Allah Tealâ’nın zatında ve sıfatlarında kendisine hiçbir ihtiyaç ârız olmaz. O öyle bir Zât-ı Latîf’tir ki bütün her şeyi bilir. Bütün yarattıkların varlığının devamı için ihtiyacını gidermek ilim ve kudret gerektirdiğinden, Samed ismi Allah Tealâ’nın Âlim ve Kâdir olduğunun da delilidir. Cenâb-ı Hakk’ın bütün ihtiyaçların karşılanması için başvurulan merci ve melce olması ancak bu özelliklerle tam olur.
“Bir şeye yönelmek” anlamındaki “samd” kökünden gelen “samed”, “ihtiyaçların giderilmesi için kendisine başvurulan kimse” demektir. Mesela bir topluluğun ulusuna, yani yönetim ve ihtiyaçlarda kendisine başvurulan ve daha üstünü bulunmayan en büyüğüne “kavmin samedi” adı verilir.

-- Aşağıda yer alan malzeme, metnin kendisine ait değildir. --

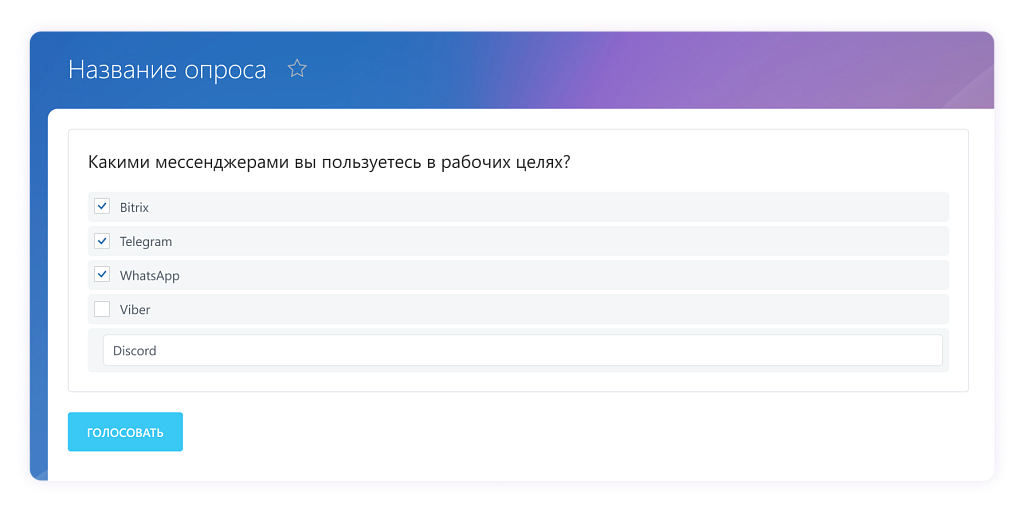This screenshot has width=1024, height=512.
Task: Enable the Viber checkbox
Action: [102, 309]
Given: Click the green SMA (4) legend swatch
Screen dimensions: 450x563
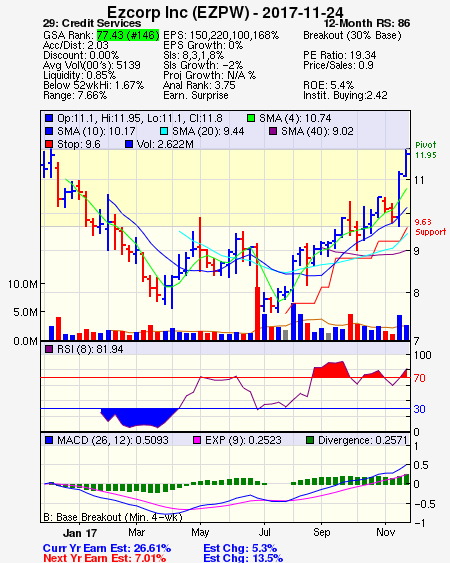Looking at the screenshot, I should click(251, 118).
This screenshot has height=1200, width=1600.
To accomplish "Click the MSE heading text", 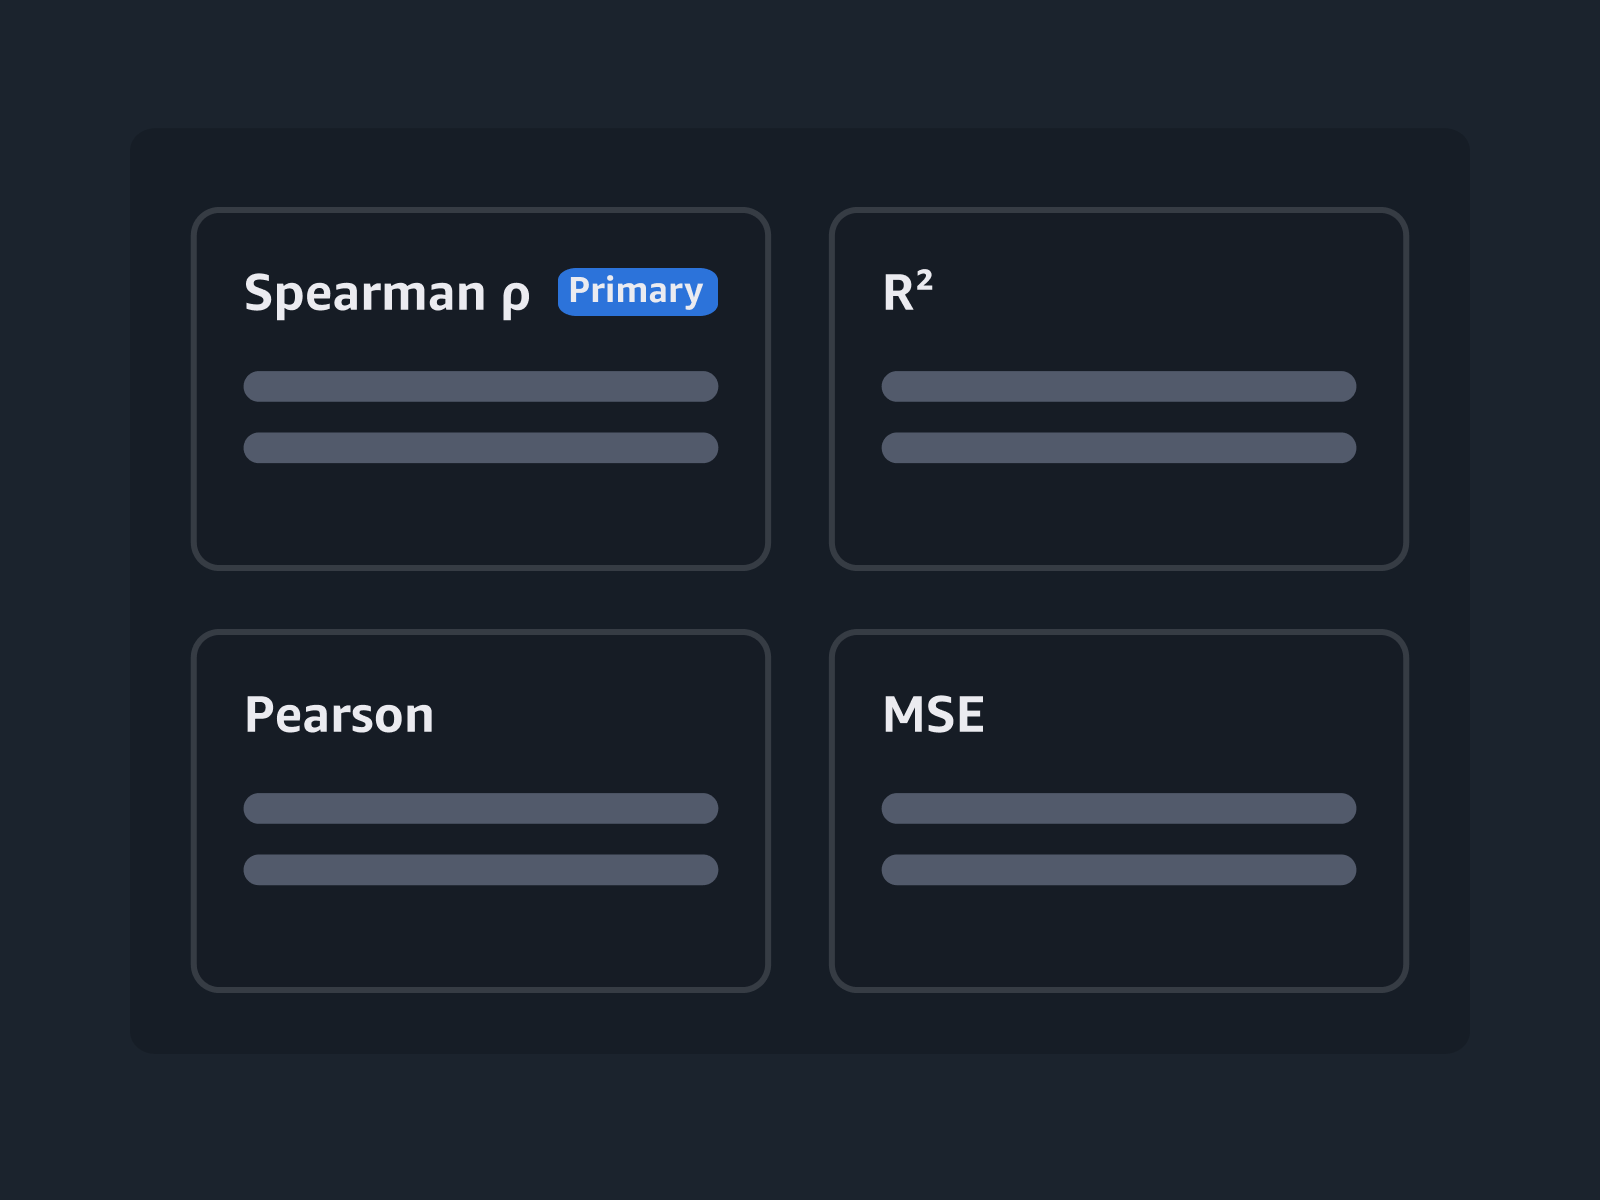I will [x=933, y=713].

Ayrıca, içi boş olmayan kütle halindeki şeyler için de “samed” ifadesi kullanılır. Yani eksiği gediği bulunmayan, nüfuz edilemeyen şeye denir. Buna dilimizde “som” adı verilir. Nitekim dilimizde, “som, yekpare, tam, bütün, içi dolu” anlamına som altın, som gümüş gibi tabirler kullanılır ki, karışık olmayan, saf ve halis anlamları ifade edilmek istenir.

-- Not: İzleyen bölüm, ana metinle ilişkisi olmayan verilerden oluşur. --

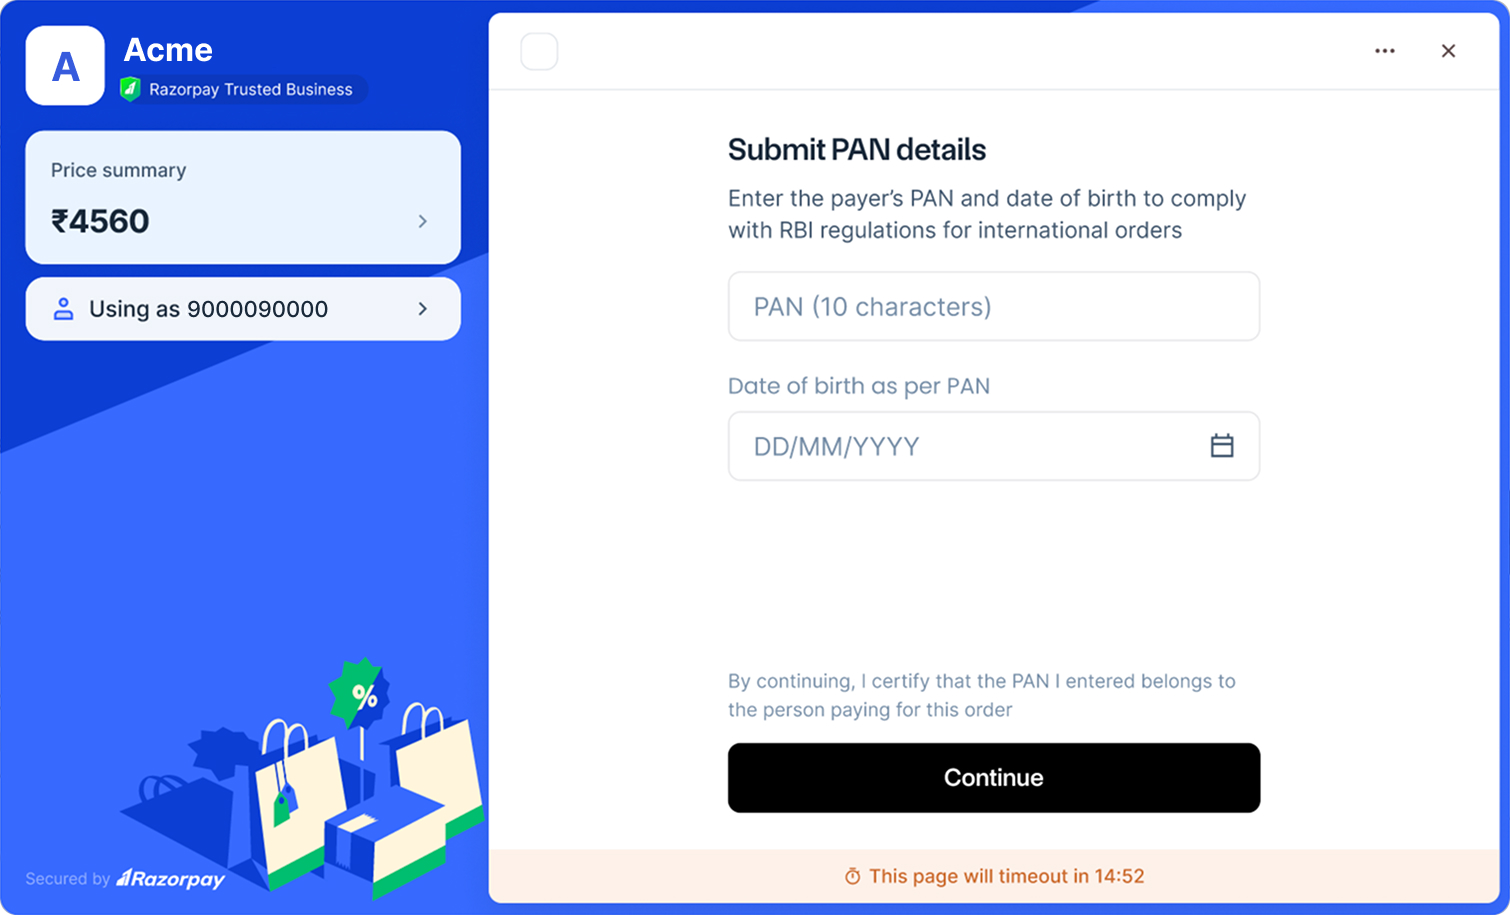Open the calendar date picker icon
Screen dimensions: 1510x915
tap(1221, 446)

Bu iki manadan birincisi Allah Tealâ’ya nisbet edildiğinde “ihtiyaçlarını gidermesi için herkesin başvurduğu, yaratılmışlara mahsus acizlik ve muhtaçlıktan münezzeh, ebedî ve bâki yüce varlık” manasına gelir.
İkinci manada Allah Tealâ’nın Samed oluşu ise, O’nun tam ve eksiksiz olarak bütün kemal sıfatlara sahip bulunduğu ve yaratılmışlardaki acizlik ve eksiklik içeren niteliklerden münezzeh olduğu manasına gelir.
İmam Mâtürîdî rh.a. yaratılmışların Allah Tealâ’ya olan ihtiyaçlarını; • varlık âlemine gelme, • varlığını esenlik içinde sürdürebilme, • öldükten sonra ikinci ve ebedî hayata dönüş yapma olarak özetlemiştir.
İhtiyaçları karşılayan
Buradan hareketle, bütün ihtiyaçlar için kendisine yönelinen zatın sığınılabilir ve güvenilir olması ve sonrasında da sonsuz hazinelere sahip bulunması gerekir. Nitekim Allah Tealâ Kur’an-ı Kerim’de mealen; “Hazineleri yanımızda olmayan hiçbir şey yoktur...” buyurmaktadır. (Hicr 21). O, hem her şeyin tek sahibi hem de sahip olduğu her şeyin sonsuz hazinelerinin sahibidir.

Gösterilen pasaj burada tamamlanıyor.